→ **TASK REQUIREMENTS**
From the line bearing "The width and height of the screenshot is (666, 399)." down to the final line of the records below, give every line again exactly and add nothing.

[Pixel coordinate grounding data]
• • •
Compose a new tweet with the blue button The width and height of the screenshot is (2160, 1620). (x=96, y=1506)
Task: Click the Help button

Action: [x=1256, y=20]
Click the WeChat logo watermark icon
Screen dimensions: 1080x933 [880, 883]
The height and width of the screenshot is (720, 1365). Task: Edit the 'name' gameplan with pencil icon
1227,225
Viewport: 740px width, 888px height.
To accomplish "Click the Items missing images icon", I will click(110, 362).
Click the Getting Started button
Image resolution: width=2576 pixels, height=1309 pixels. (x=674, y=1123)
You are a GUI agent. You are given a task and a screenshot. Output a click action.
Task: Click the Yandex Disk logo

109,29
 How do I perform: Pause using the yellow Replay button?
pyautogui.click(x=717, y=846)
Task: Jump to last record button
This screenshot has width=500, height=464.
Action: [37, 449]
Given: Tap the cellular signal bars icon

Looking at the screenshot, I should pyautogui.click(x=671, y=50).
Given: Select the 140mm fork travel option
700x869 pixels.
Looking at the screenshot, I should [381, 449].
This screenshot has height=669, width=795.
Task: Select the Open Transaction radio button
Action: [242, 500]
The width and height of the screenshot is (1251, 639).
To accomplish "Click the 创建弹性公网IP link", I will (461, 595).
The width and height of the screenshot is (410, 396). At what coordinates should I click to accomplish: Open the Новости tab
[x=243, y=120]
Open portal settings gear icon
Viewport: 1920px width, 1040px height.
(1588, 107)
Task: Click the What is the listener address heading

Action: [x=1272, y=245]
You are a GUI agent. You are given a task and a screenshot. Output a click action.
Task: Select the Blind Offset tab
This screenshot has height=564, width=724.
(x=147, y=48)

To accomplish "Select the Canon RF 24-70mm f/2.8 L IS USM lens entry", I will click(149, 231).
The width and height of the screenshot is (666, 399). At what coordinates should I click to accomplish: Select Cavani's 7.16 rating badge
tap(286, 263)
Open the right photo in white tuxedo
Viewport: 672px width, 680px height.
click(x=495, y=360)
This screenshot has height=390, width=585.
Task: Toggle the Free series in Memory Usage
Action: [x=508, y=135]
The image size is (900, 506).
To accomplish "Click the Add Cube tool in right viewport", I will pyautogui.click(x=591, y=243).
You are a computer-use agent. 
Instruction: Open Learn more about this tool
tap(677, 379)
• • •
→ **RESULT**
The width and height of the screenshot is (666, 399). At what coordinates should I click to accomplish: Select Cavani's 7.16 rating badge
tap(286, 263)
Open the right photo in white tuxedo
Viewport: 672px width, 680px height.
click(x=495, y=360)
This screenshot has height=390, width=585.
Task: Toggle the Free series in Memory Usage
Action: [x=508, y=135]
The image size is (900, 506).
To accomplish "Click the Add Cube tool in right viewport", I will pyautogui.click(x=591, y=243).
You are a computer-use agent. 
Instruction: Open Learn more about this tool
tap(677, 379)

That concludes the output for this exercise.